While the concept of informed consent is not new, Domain 1 (Person-centred care) of the new SPPPT includes a standard dedicated to informed consent to better support regulated members in achieving the requirements of informed consent. Standard 1.9 covers how regulated members can ensure they obtain informed consent prior to providing professional services. These expectations should be met before any professional service is provided by a regulated member.

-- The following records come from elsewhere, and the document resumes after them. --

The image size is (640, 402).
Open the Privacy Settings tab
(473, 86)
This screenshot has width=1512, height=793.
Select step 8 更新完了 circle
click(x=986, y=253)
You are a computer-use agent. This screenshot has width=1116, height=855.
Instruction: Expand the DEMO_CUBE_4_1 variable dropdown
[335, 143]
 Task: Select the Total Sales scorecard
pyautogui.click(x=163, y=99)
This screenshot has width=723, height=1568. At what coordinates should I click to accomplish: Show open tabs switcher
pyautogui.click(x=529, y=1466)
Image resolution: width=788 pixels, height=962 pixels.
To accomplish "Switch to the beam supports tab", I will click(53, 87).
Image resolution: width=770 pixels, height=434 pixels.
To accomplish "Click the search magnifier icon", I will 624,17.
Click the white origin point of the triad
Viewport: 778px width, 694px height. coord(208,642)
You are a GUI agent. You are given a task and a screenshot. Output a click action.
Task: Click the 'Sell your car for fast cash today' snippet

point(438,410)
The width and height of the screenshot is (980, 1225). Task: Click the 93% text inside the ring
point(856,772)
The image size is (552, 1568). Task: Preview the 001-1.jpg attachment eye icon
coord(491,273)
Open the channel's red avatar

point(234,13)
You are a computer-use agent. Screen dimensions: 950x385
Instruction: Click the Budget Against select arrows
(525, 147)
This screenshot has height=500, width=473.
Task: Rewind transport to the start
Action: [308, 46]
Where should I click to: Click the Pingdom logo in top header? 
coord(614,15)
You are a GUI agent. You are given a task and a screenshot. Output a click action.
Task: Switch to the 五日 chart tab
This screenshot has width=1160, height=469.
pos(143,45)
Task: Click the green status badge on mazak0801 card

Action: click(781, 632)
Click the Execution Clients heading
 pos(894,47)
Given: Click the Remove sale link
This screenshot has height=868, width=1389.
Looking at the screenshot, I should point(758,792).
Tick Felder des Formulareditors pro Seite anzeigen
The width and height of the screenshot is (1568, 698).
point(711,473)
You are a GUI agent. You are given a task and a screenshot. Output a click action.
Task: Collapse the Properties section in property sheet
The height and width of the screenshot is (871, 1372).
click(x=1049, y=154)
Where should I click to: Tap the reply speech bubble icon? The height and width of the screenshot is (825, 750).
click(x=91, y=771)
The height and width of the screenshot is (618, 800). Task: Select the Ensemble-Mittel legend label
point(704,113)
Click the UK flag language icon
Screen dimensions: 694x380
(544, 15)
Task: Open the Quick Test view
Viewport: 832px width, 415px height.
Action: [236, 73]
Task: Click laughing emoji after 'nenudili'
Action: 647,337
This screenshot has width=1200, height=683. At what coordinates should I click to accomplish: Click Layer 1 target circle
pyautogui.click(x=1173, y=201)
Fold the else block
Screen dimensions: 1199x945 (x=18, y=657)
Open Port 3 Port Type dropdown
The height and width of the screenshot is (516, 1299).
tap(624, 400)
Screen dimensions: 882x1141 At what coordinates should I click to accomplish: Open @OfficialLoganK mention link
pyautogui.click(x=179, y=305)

As defined in the new SPPPT, “Informed consent means a regulated member’s duty to provide a patient with enough information for the patient to make a voluntary informed decision about their care.” However, there are many complex situations that regulated members must navigate to ensure that informed consent is achieved than what can be explained in a one-sentence definition. Appendix A of the new standards explains more about a regulated member’s responsibility to assess whether a patient is able to provide informed consent and, if not, who may provide it. In this appendix, you will find information about who has the authority to provide informed consent (adult patients, patient agents, and mature minors) and who is unable to provide informed consent (adults lacking capacity and non-mature minors).
Key takeaways
What’s important to remember about Standard 1.9 is that a regulated member must be satisfied a patient has provided informed consent prior to providing professional services. This means that the regulated member must feel confident that the patient both understands and agrees to the services which are about to be provided. This makes the patient a willing and informed partner in their care.
Also key is that regulated members must respect a patient’s decision to refuse professional services, withdraw consent at any time, or seek alternative care.
Ultimately, obtaining informed consent is a process for regulated members to ensure that patients demonstrate a reasonable understanding of the information provided and the reasonably foreseeable consequences of consenting to or refusing a professional service.